* _GIVEN DATA_
>> Begin
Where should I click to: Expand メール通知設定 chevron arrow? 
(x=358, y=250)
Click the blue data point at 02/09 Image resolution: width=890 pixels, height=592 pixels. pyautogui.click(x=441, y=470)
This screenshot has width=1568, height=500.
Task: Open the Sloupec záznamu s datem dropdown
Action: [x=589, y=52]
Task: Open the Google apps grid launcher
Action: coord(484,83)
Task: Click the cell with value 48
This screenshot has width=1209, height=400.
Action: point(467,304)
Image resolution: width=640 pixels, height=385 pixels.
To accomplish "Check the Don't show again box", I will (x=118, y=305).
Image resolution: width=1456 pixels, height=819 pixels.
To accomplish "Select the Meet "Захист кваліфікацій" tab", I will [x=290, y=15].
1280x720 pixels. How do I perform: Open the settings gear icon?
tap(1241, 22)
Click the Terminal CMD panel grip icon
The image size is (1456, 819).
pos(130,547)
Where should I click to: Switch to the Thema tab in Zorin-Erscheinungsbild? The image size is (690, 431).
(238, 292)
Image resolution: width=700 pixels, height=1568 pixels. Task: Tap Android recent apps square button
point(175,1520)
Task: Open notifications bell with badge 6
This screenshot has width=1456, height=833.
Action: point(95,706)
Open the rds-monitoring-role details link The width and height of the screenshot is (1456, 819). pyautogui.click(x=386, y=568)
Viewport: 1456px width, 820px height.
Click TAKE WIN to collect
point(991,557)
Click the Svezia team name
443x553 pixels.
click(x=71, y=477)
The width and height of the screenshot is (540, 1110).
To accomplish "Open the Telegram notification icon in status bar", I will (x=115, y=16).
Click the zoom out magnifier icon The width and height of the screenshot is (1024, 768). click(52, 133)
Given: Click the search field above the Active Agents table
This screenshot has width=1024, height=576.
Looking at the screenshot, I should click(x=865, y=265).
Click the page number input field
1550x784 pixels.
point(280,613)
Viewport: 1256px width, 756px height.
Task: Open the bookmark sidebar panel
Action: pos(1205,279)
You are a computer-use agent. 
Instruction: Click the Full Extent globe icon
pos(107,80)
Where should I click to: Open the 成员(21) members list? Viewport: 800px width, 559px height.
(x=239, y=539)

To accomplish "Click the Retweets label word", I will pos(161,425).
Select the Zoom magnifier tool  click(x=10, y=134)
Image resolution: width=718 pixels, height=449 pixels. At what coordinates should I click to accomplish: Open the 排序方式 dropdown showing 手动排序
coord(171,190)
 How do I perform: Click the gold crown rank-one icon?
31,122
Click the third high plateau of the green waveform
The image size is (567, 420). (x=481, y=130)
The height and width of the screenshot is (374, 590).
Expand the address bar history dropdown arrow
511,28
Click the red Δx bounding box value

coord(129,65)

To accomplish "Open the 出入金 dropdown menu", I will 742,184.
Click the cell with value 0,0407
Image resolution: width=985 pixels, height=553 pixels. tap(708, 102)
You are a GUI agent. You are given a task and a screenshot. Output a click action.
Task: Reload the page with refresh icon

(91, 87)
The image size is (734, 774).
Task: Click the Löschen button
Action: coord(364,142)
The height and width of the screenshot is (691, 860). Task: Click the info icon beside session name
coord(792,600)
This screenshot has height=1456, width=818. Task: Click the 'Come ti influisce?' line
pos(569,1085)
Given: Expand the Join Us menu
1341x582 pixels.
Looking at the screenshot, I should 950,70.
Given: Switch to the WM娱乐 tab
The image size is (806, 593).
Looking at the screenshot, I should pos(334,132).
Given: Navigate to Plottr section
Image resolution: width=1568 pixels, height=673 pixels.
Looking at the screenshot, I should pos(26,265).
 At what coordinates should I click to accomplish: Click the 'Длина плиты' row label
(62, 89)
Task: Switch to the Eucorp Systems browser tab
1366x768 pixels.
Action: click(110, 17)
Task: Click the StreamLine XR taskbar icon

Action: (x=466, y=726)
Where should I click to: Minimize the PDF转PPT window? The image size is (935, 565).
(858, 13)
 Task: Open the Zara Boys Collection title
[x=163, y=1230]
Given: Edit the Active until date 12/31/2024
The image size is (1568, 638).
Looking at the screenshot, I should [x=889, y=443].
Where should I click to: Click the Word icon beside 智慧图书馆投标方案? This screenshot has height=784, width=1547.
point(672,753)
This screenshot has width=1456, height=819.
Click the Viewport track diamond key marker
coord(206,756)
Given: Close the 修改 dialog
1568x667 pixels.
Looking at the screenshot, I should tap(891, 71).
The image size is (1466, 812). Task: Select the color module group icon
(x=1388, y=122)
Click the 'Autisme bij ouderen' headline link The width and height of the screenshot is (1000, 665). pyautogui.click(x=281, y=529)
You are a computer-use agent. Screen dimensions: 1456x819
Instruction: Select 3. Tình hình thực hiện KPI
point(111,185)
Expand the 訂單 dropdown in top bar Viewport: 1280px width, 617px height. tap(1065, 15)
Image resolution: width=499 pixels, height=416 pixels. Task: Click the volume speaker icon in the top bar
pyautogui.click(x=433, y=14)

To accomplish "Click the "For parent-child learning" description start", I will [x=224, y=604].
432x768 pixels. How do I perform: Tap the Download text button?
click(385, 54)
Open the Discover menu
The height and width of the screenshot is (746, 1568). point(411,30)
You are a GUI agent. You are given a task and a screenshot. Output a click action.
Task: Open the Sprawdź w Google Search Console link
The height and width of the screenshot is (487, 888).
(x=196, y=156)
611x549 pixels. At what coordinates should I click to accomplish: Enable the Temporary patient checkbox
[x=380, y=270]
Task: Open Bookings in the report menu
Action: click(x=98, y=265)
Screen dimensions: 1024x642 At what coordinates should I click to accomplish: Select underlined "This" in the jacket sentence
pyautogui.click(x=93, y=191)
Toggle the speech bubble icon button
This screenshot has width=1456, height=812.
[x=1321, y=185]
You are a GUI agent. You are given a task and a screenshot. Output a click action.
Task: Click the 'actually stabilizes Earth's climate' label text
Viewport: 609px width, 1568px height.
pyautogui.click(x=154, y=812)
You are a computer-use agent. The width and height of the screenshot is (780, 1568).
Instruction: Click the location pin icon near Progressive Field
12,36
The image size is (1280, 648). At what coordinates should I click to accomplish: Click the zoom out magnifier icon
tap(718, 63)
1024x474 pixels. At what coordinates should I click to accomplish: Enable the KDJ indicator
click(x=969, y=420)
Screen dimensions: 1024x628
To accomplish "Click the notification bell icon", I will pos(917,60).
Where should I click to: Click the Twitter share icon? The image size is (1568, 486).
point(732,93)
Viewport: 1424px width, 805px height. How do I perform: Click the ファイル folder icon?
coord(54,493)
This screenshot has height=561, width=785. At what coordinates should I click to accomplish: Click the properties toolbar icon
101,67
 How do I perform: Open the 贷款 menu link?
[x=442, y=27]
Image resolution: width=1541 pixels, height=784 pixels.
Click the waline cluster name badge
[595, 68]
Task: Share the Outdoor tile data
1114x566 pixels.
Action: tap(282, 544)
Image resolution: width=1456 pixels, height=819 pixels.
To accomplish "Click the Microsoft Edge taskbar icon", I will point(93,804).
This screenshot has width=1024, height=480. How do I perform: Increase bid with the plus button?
>> End
* _REQUIREMENT_
Convert the records above into a JSON list of strings with one string per line, skipping blank lines.

* _WRITTEN ANSWER_
[
  "Where should I click to: Expand メール通知設定 chevron arrow? ",
  "(x=358, y=250)",
  "Click the blue data point at 02/09 Image resolution: width=890 pixels, height=592 pixels. pyautogui.click(x=441, y=470)",
  "This screenshot has width=1568, height=500.",
  "Task: Open the Sloupec záznamu s datem dropdown",
  "Action: [x=589, y=52]",
  "Task: Open the Google apps grid launcher",
  "Action: coord(484,83)",
  "Task: Click the cell with value 48",
  "This screenshot has width=1209, height=400.",
  "Action: point(467,304)",
  "Image resolution: width=640 pixels, height=385 pixels.",
  "To accomplish \"Check the Don't show again box\", I will (x=118, y=305).",
  "Image resolution: width=1456 pixels, height=819 pixels.",
  "To accomplish \"Select the Meet \"Захист кваліфікацій\" tab\", I will [x=290, y=15].",
  "1280x720 pixels. How do I perform: Open the settings gear icon?",
  "tap(1241, 22)",
  "Click the Terminal CMD panel grip icon",
  "The image size is (1456, 819).",
  "pos(130,547)",
  "Where should I click to: Switch to the Thema tab in Zorin-Erscheinungsbild? The image size is (690, 431).",
  "(238, 292)",
  "Image resolution: width=700 pixels, height=1568 pixels. Task: Tap Android recent apps square button",
  "point(175,1520)",
  "Task: Open notifications bell with badge 6",
  "This screenshot has width=1456, height=833.",
  "Action: point(95,706)",
  "Open the rds-monitoring-role details link The width and height of the screenshot is (1456, 819). pyautogui.click(x=386, y=568)",
  "Viewport: 1456px width, 820px height.",
  "Click TAKE WIN to collect",
  "point(991,557)",
  "Click the Svezia team name",
  "443x553 pixels.",
  "click(x=71, y=477)",
  "The width and height of the screenshot is (540, 1110).",
  "To accomplish \"Open the Telegram notification icon in status bar\", I will (x=115, y=16).",
  "Click the zoom out magnifier icon The width and height of the screenshot is (1024, 768). click(52, 133)",
  "Given: Click the search field above the Active Agents table",
  "This screenshot has width=1024, height=576.",
  "Looking at the screenshot, I should click(x=865, y=265).",
  "Click the page number input field",
  "1550x784 pixels.",
  "point(280,613)",
  "Viewport: 1256px width, 756px height.",
  "Task: Open the bookmark sidebar panel",
  "Action: pos(1205,279)",
  "You are a computer-use agent. ",
  "Instruction: Click the Full Extent globe icon",
  "pos(107,80)",
  "Where should I click to: Open the 成员(21) members list? Viewport: 800px width, 559px height.",
  "(x=239, y=539)",
  "To accomplish \"Click the Retweets label word\", I will pos(161,425).",
  "Select the Zoom magnifier tool  click(x=10, y=134)",
  "Image resolution: width=718 pixels, height=449 pixels. At what coordinates should I click to accomplish: Open the 排序方式 dropdown showing 手动排序",
  "coord(171,190)",
  " How do I perform: Click the gold crown rank-one icon?",
  "31,122",
  "Click the third high plateau of the green waveform",
  "The image size is (567, 420). (x=481, y=130)",
  "The height and width of the screenshot is (374, 590).",
  "Expand the address bar history dropdown arrow",
  "511,28",
  "Click the red Δx bounding box value",
  "coord(129,65)",
  "To accomplish \"Open the 出入金 dropdown menu\", I will 742,184.",
  "Click the cell with value 0,0407",
  "Image resolution: width=985 pixels, height=553 pixels. tap(708, 102)",
  "You are a GUI agent. You are given a task and a screenshot. Output a click action.",
  "Task: Reload the page with refresh icon",
  "(91, 87)",
  "The image size is (734, 774).",
  "Task: Click the Löschen button",
  "Action: coord(364,142)",
  "The height and width of the screenshot is (691, 860). Task: Click the info icon beside session name",
  "coord(792,600)",
  "This screenshot has height=1456, width=818. Task: Click the 'Come ti influisce?' line",
  "pos(569,1085)",
  "Given: Expand the Join Us menu",
  "1341x582 pixels.",
  "Looking at the screenshot, I should 950,70.",
  "Given: Switch to the WM娱乐 tab",
  "The image size is (806, 593).",
  "Looking at the screenshot, I should pos(334,132).",
  "Given: Navigate to Plottr section",
  "Image resolution: width=1568 pixels, height=673 pixels.",
  "Looking at the screenshot, I should pos(26,265).",
  " At what coordinates should I click to accomplish: Click the 'Длина плиты' row label",
  "(62, 89)",
  "Task: Switch to the Eucorp Systems browser tab",
  "1366x768 pixels.",
  "Action: click(110, 17)",
  "Task: Click the StreamLine XR taskbar icon",
  "Action: (x=466, y=726)",
  "Where should I click to: Minimize the PDF转PPT window? The image size is (935, 565).",
  "(858, 13)",
  " Task: Open the Zara Boys Collection title",
  "[x=163, y=1230]",
  "Given: Edit the Active until date 12/31/2024",
  "The image size is (1568, 638).",
  "Looking at the screenshot, I should [x=889, y=443].",
  "Where should I click to: Click the Word icon beside 智慧图书馆投标方案? This screenshot has height=784, width=1547.",
  "point(672,753)",
  "This screenshot has width=1456, height=819.",
  "Click the Viewport track diamond key marker",
  "coord(206,756)",
  "Given: Close the 修改 dialog",
  "1568x667 pixels.",
  "Looking at the screenshot, I should tap(891, 71).",
  "The image size is (1466, 812). Task: Select the color module group icon",
  "(x=1388, y=122)",
  "Click the 'Autisme bij ouderen' headline link The width and height of the screenshot is (1000, 665). pyautogui.click(x=281, y=529)",
  "You are a computer-use agent. Screen dimensions: 1456x819",
  "Instruction: Select 3. Tình hình thực hiện KPI",
  "point(111,185)",
  "Expand the 訂單 dropdown in top bar Viewport: 1280px width, 617px height. tap(1065, 15)",
  "Image resolution: width=499 pixels, height=416 pixels. Task: Click the volume speaker icon in the top bar",
  "pyautogui.click(x=433, y=14)",
  "To accomplish \"Click the \"For parent-child learning\" description start\", I will [x=224, y=604].",
  "432x768 pixels. How do I perform: Tap the Download text button?",
  "click(385, 54)",
  "Open the Discover menu",
  "The height and width of the screenshot is (746, 1568). point(411,30)",
  "You are a GUI agent. You are given a task and a screenshot. Output a click action.",
  "Task: Open the Sprawdź w Google Search Console link",
  "The height and width of the screenshot is (487, 888).",
  "(x=196, y=156)",
  "611x549 pixels. At what coordinates should I click to accomplish: Enable the Temporary patient checkbox",
  "[x=380, y=270]",
  "Task: Open Bookings in the report menu",
  "Action: click(x=98, y=265)",
  "Screen dimensions: 1024x642 At what coordinates should I click to accomplish: Select underlined \"This\" in the jacket sentence",
  "pyautogui.click(x=93, y=191)",
  "Toggle the speech bubble icon button",
  "This screenshot has width=1456, height=812.",
  "[x=1321, y=185]",
  "You are a GUI agent. You are given a task and a screenshot. Output a click action.",
  "Task: Click the 'actually stabilizes Earth's climate' label text",
  "Viewport: 609px width, 1568px height.",
  "pyautogui.click(x=154, y=812)",
  "You are a computer-use agent. The width and height of the screenshot is (780, 1568).",
  "Instruction: Click the location pin icon near Progressive Field",
  "12,36",
  "The image size is (1280, 648). At what coordinates should I click to accomplish: Click the zoom out magnifier icon",
  "tap(718, 63)",
  "1024x474 pixels. At what coordinates should I click to accomplish: Enable the KDJ indicator",
  "click(x=969, y=420)",
  "Screen dimensions: 1024x628",
  "To accomplish \"Click the notification bell icon\", I will pos(917,60).",
  "Where should I click to: Click the Twitter share icon? The image size is (1568, 486).",
  "point(732,93)",
  "Viewport: 1424px width, 805px height. How do I perform: Click the ファイル folder icon?",
  "coord(54,493)",
  "This screenshot has height=561, width=785. At what coordinates should I click to accomplish: Click the properties toolbar icon",
  "101,67",
  " How do I perform: Open the 贷款 menu link?",
  "[x=442, y=27]",
  "Image resolution: width=1541 pixels, height=784 pixels.",
  "Click the waline cluster name badge",
  "[595, 68]",
  "Task: Share the Outdoor tile data",
  "1114x566 pixels.",
  "Action: tap(282, 544)",
  "Image resolution: width=1456 pixels, height=819 pixels.",
  "To accomplish \"Click the Microsoft Edge taskbar icon\", I will point(93,804).",
  "This screenshot has width=1024, height=480. How do I perform: Increase bid with the plus button?"
]